Chain rule for neural networks #

written and developed by Thomas Pietraho

Derivatives with respect to input variables #

Consider the neural network in Figure 1 with weights and biases as indicated and assume that all of its neurons use the ReLU activation function. The neural network itself is a function \(\mathcal{N}(x)\) of the single variable \(x\):

Figure 1: Diagram of a single hidden layer neural network.

By carefully writing out the formulas, using the multivariate chain rule, and realizing that computing the derivative of ReLu at any specific point except for 0 is very simple, it is possible to compute the rate of change of \(\mathcal{N}\) with respect to the input variable \(x\). Carry this out below:

Exercise: Compute \(\frac{d\mathcal{N}}{dx}\) when \(x=17\).

Exercise: Compute \(\frac{d\mathcal{N}}{dx}\) when \(x = -2\).

Exercise: Suppose a neural network \(\mathcal{N}(x_1,x_2)\) has been designed to predict the unemployment rate based on two variables \(x_1\) and \(x_2\).
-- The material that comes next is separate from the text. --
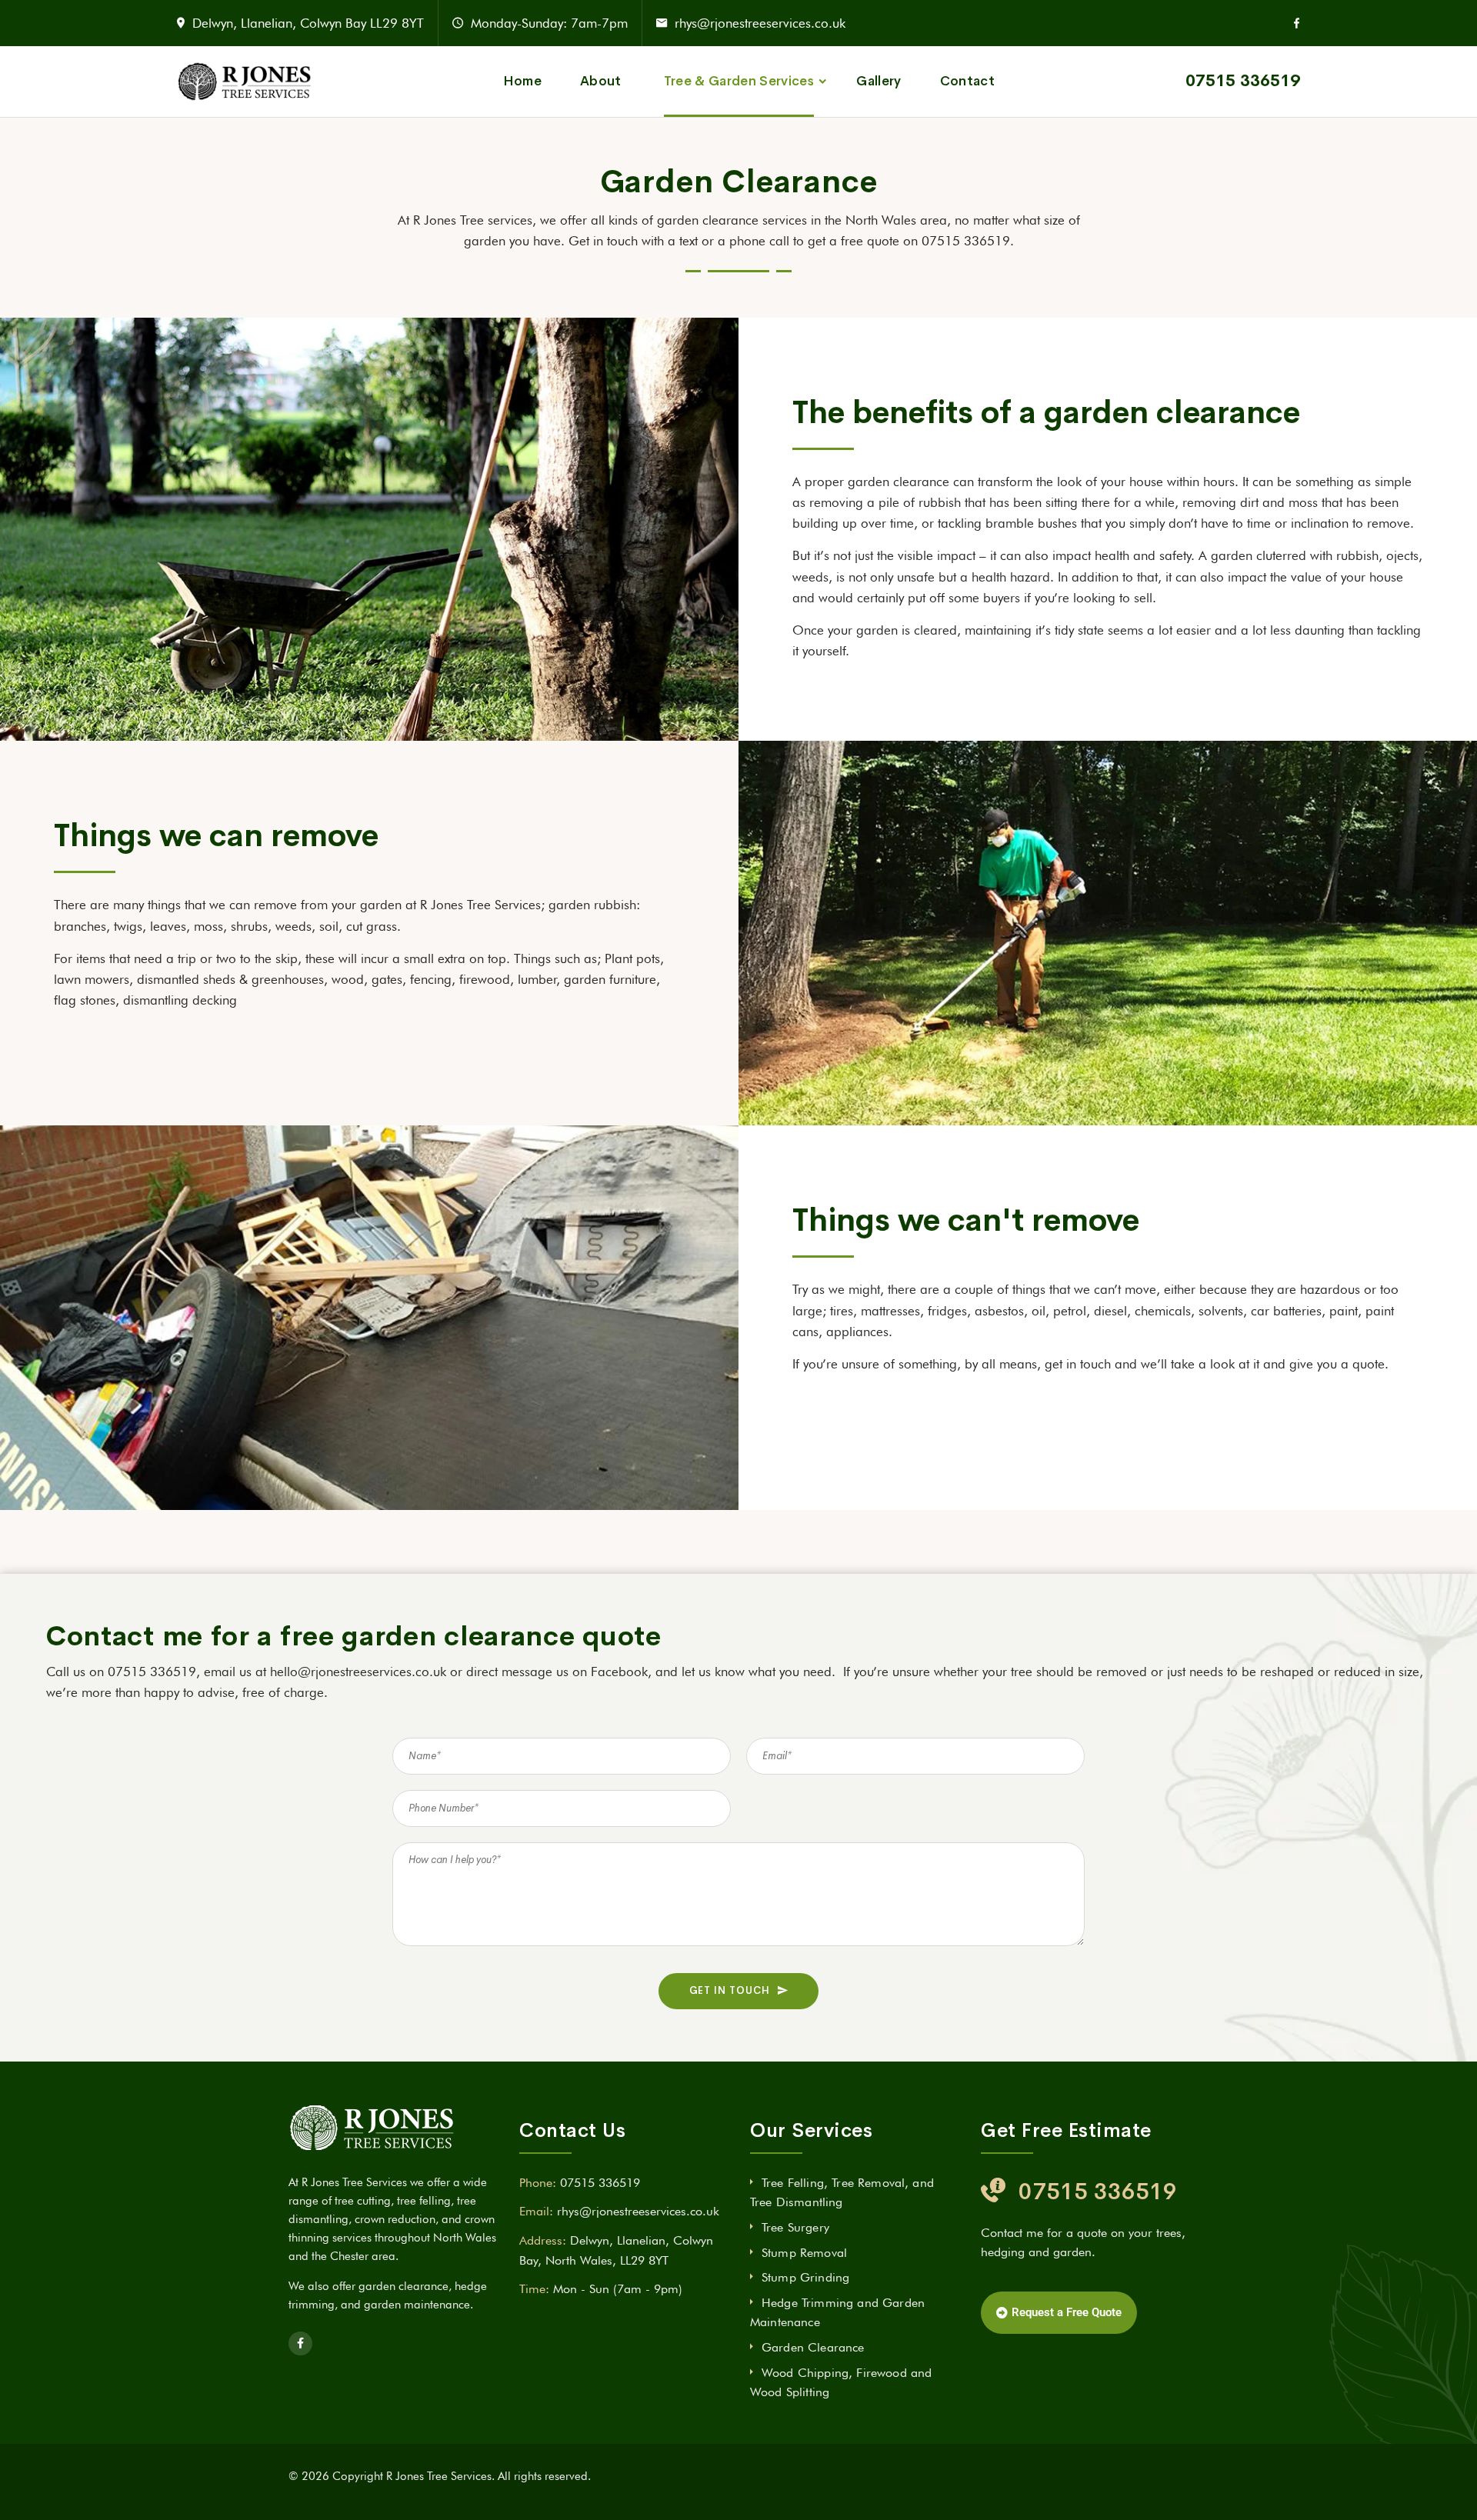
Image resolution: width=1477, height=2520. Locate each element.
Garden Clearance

Their current values are \(x_1=10\) and \(x_2=3\). After much strife, you compute that \[\frac{d\mathcal{N}}{dx_1}(10,3) = 0.45 \; \; \text{ and } \; \; \frac{d\mathcal{N}}{dx_2}(10,3) = -0.2\] As a policy maker, you can influence values of \(x_1\) and \(x_2\). How can you act to reduce the unemployment rate?
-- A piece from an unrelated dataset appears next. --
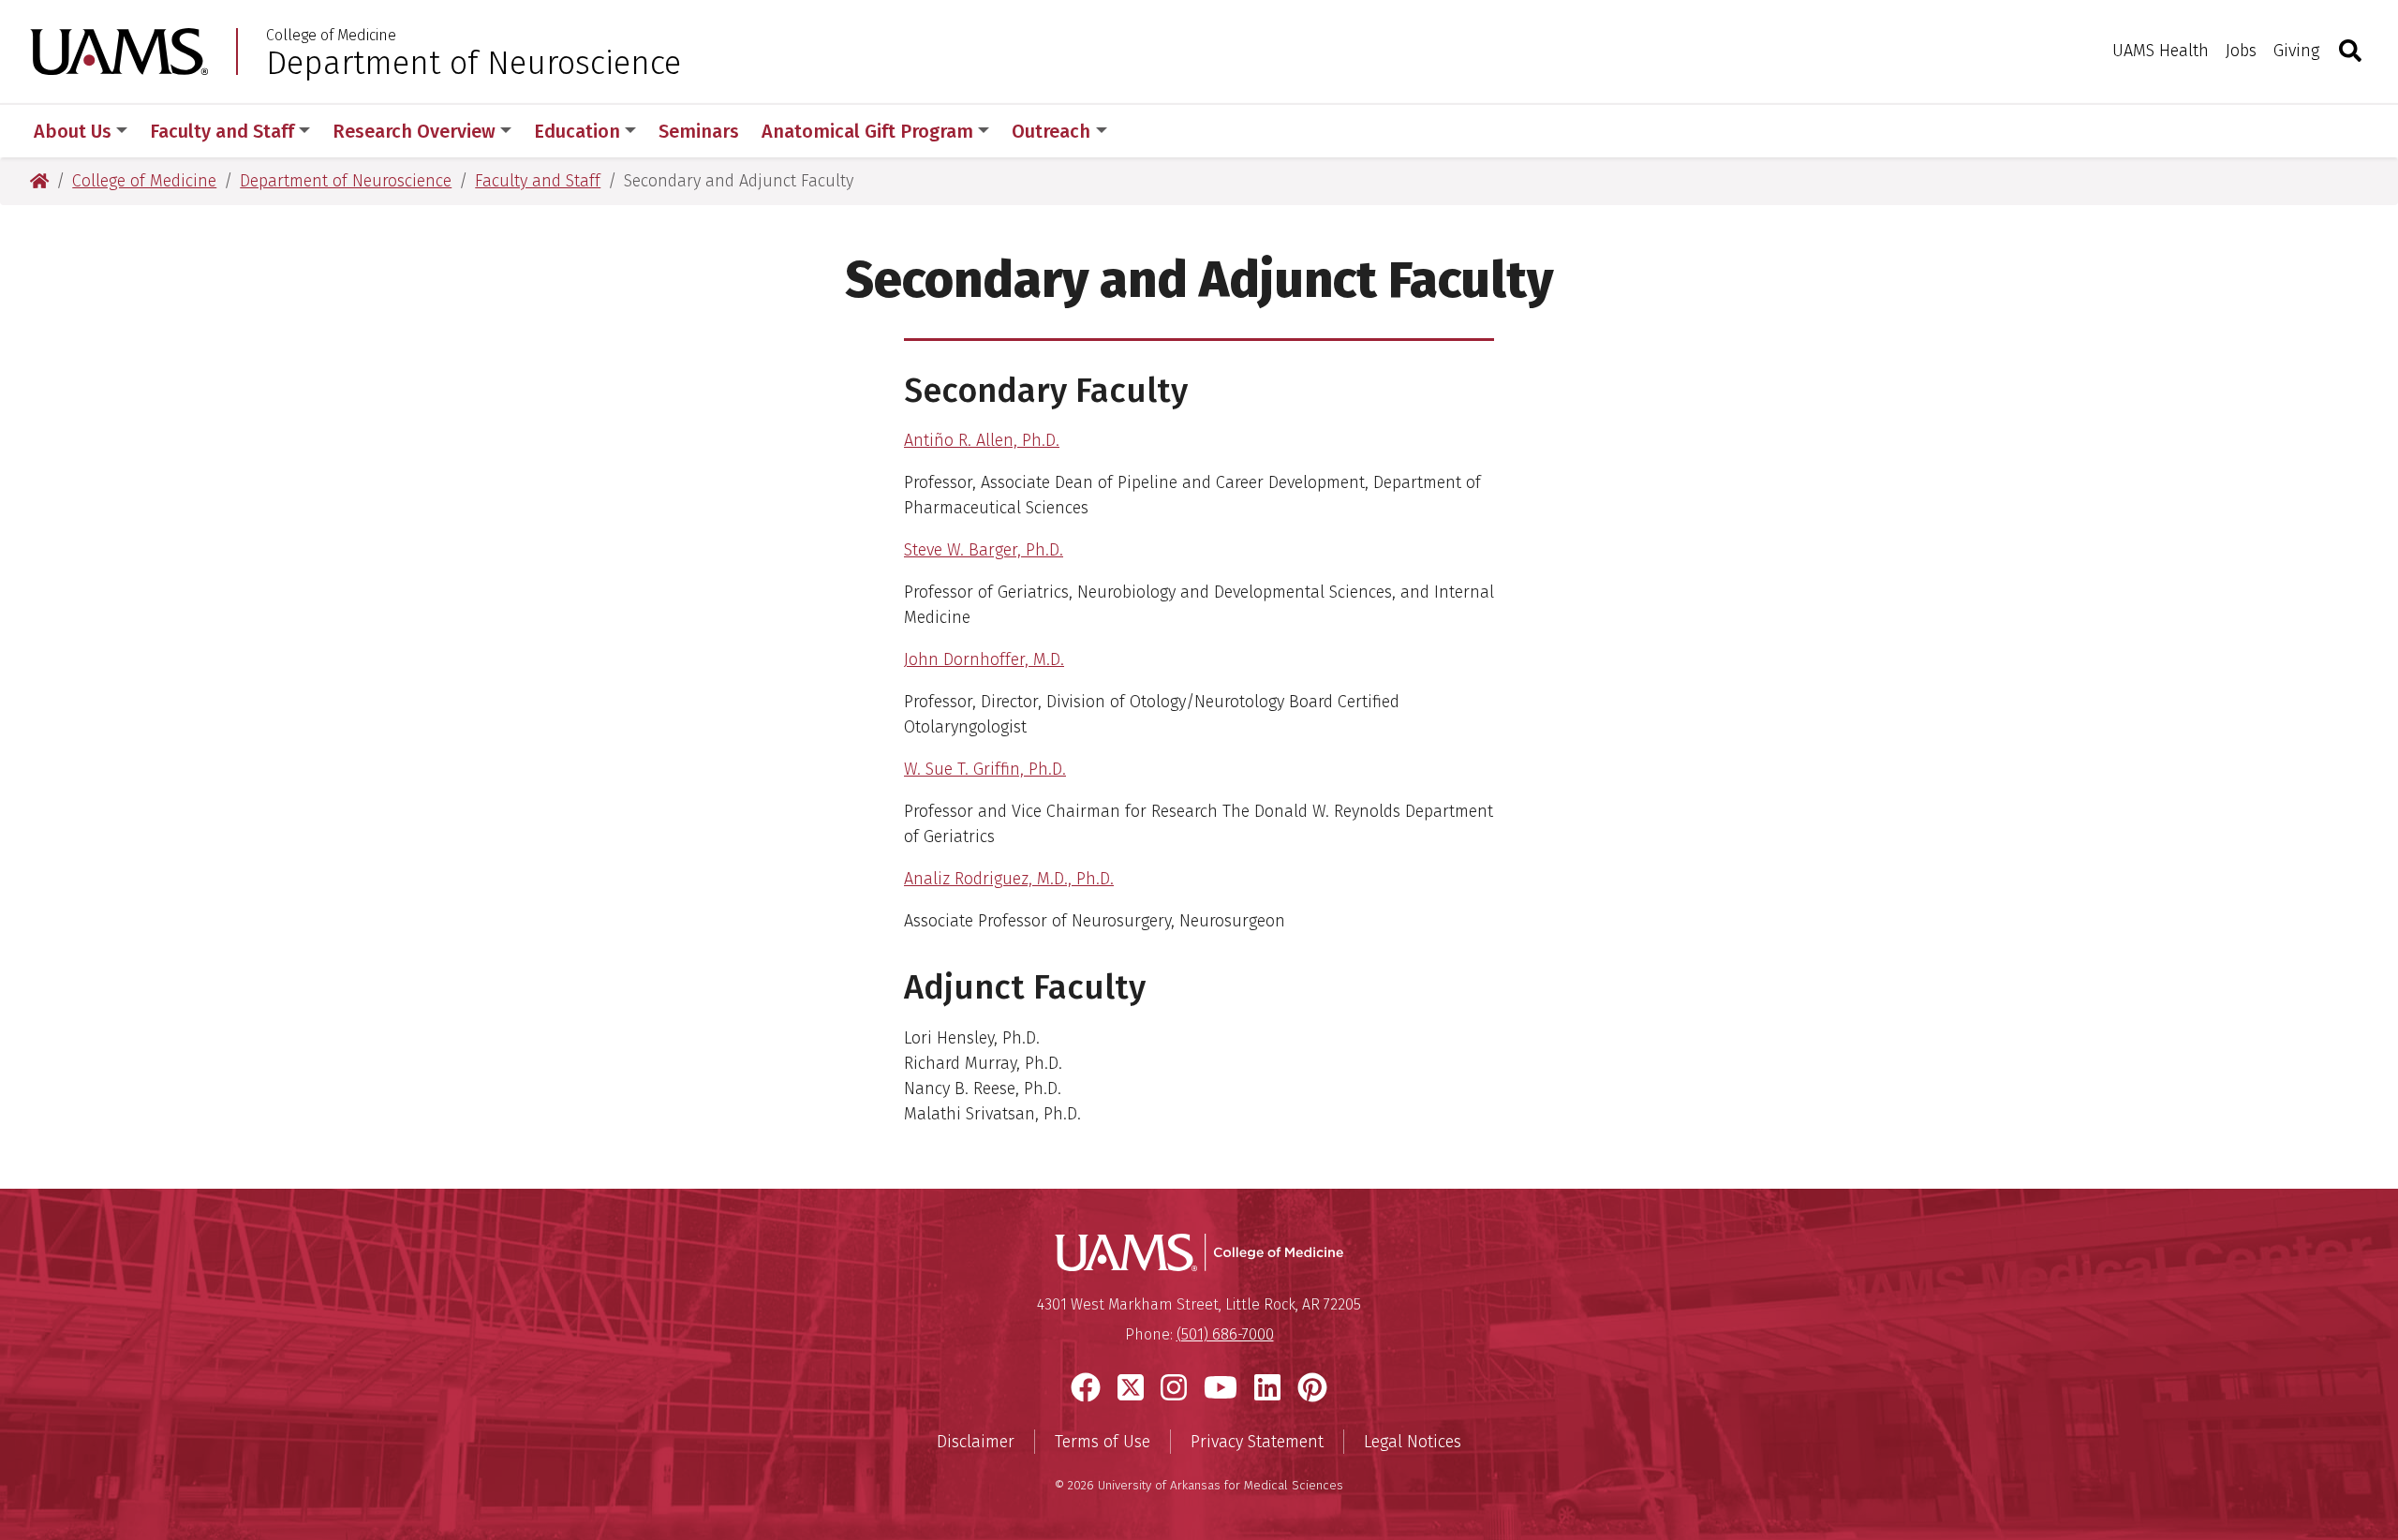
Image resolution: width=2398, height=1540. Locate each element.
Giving (2296, 50)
Derivatives with respect to weights and biases #

The output of a neural network varies with both: the values of the input vector \(\vec{x}\) as well as the weights and biases of the neurons: changing the value of a weight or of a bias changes the output of the neural network. Let us first study this is the case of a single neuron:

Unraveling what this diagram encodes, we find that \(\mathcal{N}(x,y) = \sigma(w_1 x + w_2 y +b ).\) It is a function of \(x\) and \(y\) as well as of \(w_1\), \(w_2\), and \(b\). So by holding all other variables constant, we can compute partial derivatives. For instance:

\[\frac{\partial\mathcal{N}}{\partial w_1} = \frac{\partial\sigma}{\partial c} \cdot \frac{\partial c }{\partial w_1} \] where \(c = w_1 x + w_2 y +b. \) We can similarly compute that partial derivatives of \(\mathcal{N}\) with respect to \(w_2\) and \(b\).

Exercise: Compute the partial derivative \(\frac{\partial\mathcal{N}}{\partial w_1}\) for the neuron in Figure 2 assuming that the activation function is \(\sigma(x) = \text{ReLU}(x)\) and the values of the variables are \[(x,y,w_1,w_2,b) = (1.0, \; 5.0, \; 0.5, \;-0.1, \; 0.3).\]

Exercise: Repeat the exercise above, this time computing \(\frac{\partial\mathcal{N}}{\partial w_2}\) and \(\frac{\partial\mathcal{N}}{\partial b}\), again at \[(x,y,w_1,w_2,b) = (1.0, \; 5.0, \; 0.5, \;-0.1, \; 0.3).\] How should we change the weights and bias of this neuron to increase its value as quickly as possible? Hint: Use the derivatives you just computed.